A Brief History of Women

Reviewer's Rating

Young Anthony Spates is the pivotal figure in A Brief History of Women, whose life passage is traced in four vignettes each set 20 years apart. Kirkbridge Manor, the backdrop of Spates’s life, transforms concurrently with him – out of the early 20th century, through two wars, and into the present, an elegant and often funny format of a life and place in transition.

When we first meet Spates, the year is 1925. He is a 17-year old part-time servant at a jazzy, booze-soaked engagement party that goes from an alcohol-laden affair to a destructive and vicious battle between husband and wife, and sets Spates’s life on its course. Celebrated playwright Alan Ayckbourn – who serves here as director – delivers a scathing indictment of Britain’s classist notions, the sexism and arrogance of the time. Lord Edward Kirkbridge rails against Spates and his “downstairs” status: “They expect us to treat them like bloody equals! I’ll tell you what comes next – socialism!” Women, in the lord’s view, are no better than servants. When Lord Kirkbridge and his wife ensue in a cringe-worthy verbal battle, he suggests that her daughter “ought to be put down”. She retorts, “I think you must be a queer!” (Homosexuality was a criminal offense in the UK until 1967). The pent-up anger inside this societal construct is palpable: the hostility and venom results in Lord Kirkbridge’s on-stage heart attack. Lady Kirkbridge notes to Spates that he may be the only person in the manor who is civil to her. The party breaks up and the engagement breaks apart. The lady, reclaiming her humanity, compassion, and feminist power, bestows Spates his first kiss. She urges him to university, hinting that she may have a hand in his future education.

The second act is set just after entry into World War II. Spates is a teacher at Kirkbridge Manor, now a prep school for girls. His girlfriend, Ursula, is demonstrably affectionate, but the headmaster, a Victorian carryover, cautions they are not being clandestine enough in their affairs. Class resentment is still evident, as an RAF pilot accuses Spates – the simple farmer – of a cushy life having sat out the battle in a “reserved occupation”. Sexual longing is still repressed, and Britain is “a country of missing men and emotionally distant women.” On the evening of Guy Fawkes Day – a night of fireworks – Spates suddenly discovers that Ursula is more than just impaired by grief over her lost fiancé – she might be going mad. He also discovers she’s sexually uninhibited, and as they are caught in flagrante delicto their shared humiliation ends in a flash as the fireworks ignite.

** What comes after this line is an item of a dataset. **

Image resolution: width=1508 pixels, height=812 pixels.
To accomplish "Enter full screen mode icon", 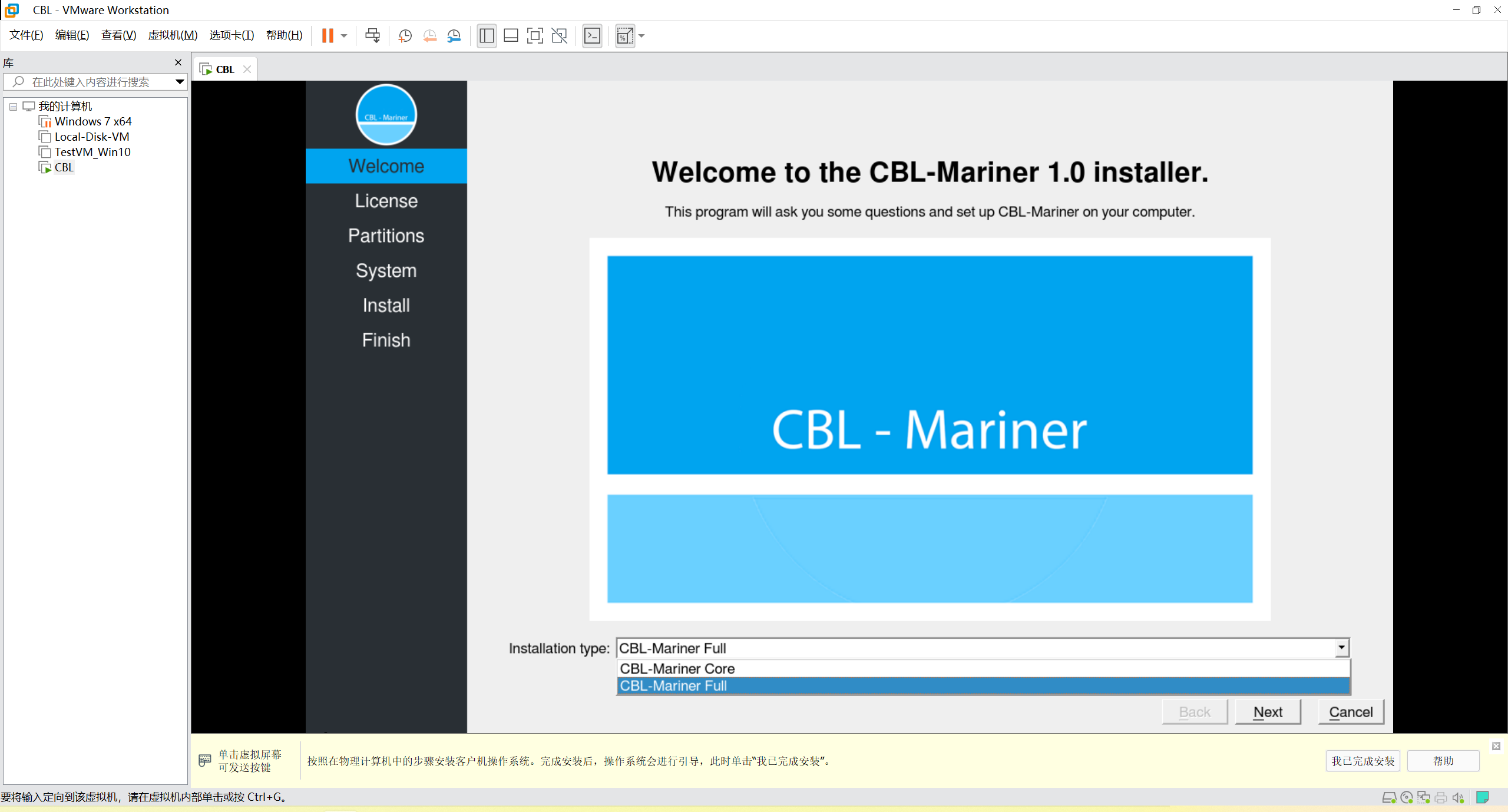I will point(534,36).
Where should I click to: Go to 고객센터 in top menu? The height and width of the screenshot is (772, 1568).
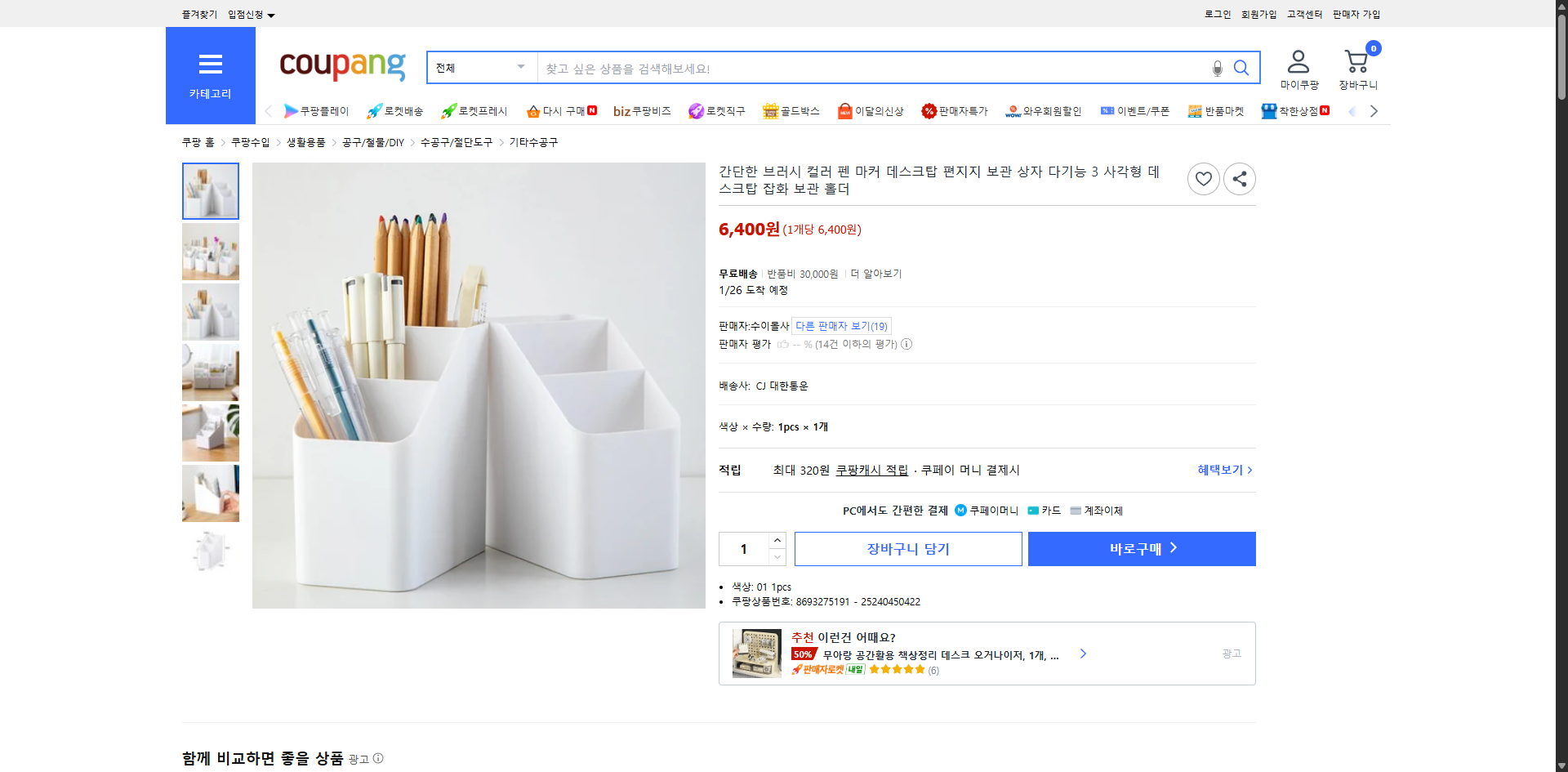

In the mid-1960s, Kirkbridge Manor again transforms, this time into an arts center. Here the wonderful versatility of the small ensemble comes into sharp focus in the play’s funniest act. Russell Dixon steals the show as the flamboyant drama director who arrives at rehearsal in an enormous bra and delivers a perversely hilarious song, which the cast also applauds. Later, the players bicker over the production of Jack and the Beanstalk, supposedly put on for the local children but reinterpreted as what could be a revolutionary work. As the world becomes more serious in an age of political awakening, the players’ charm serves as levity. In conversation with an actress, Gillian, Spates realizes things haven’t worked out quite the way he wanted it to, and that “my whole life seems to have revolved around this house.” Yet he has always been appreciated, and a few of the narrative threads from Act I are woven in here. Spates and Gillian, who have been dancing together, begin to synchronize as the lights go down.

During the final act, Kirkbridge Manor is now a refurbished and posh hotel, and Spates its retired manager stepping in when the need arises. The old study, scene of Act I’s cruel spat, is now a sun-filled room overlooking the ground’s gardens. 1980s muzak is softly piped into the hallways. A new guest arrives and Spates shows her the hotel’s ballroom where he met his wife 20 years earlier “at a sort of dance.” The guest fetches her great-grandmother, Mrs. Seabourne, the original Lady Kirkbridge, who seems not to recognize him – until she does. Ayckbourn beautifully bookends the play with the notion that moments, places, and memories are beyond the burnishes of time. Progress and change, like the women Spates encounters, soften the hard edges of his life.

The play has spectacular transitions, the stagehands cleverly updating the set to show its transformation from manor to school to arts center and finally, hotel. The ensemble, and in particular Louise Shuttleworth, are individually and collectively outstanding. A beautifully executed play by one of Britain’s leading playwrights for over 50 years, this is an experience not to be missed.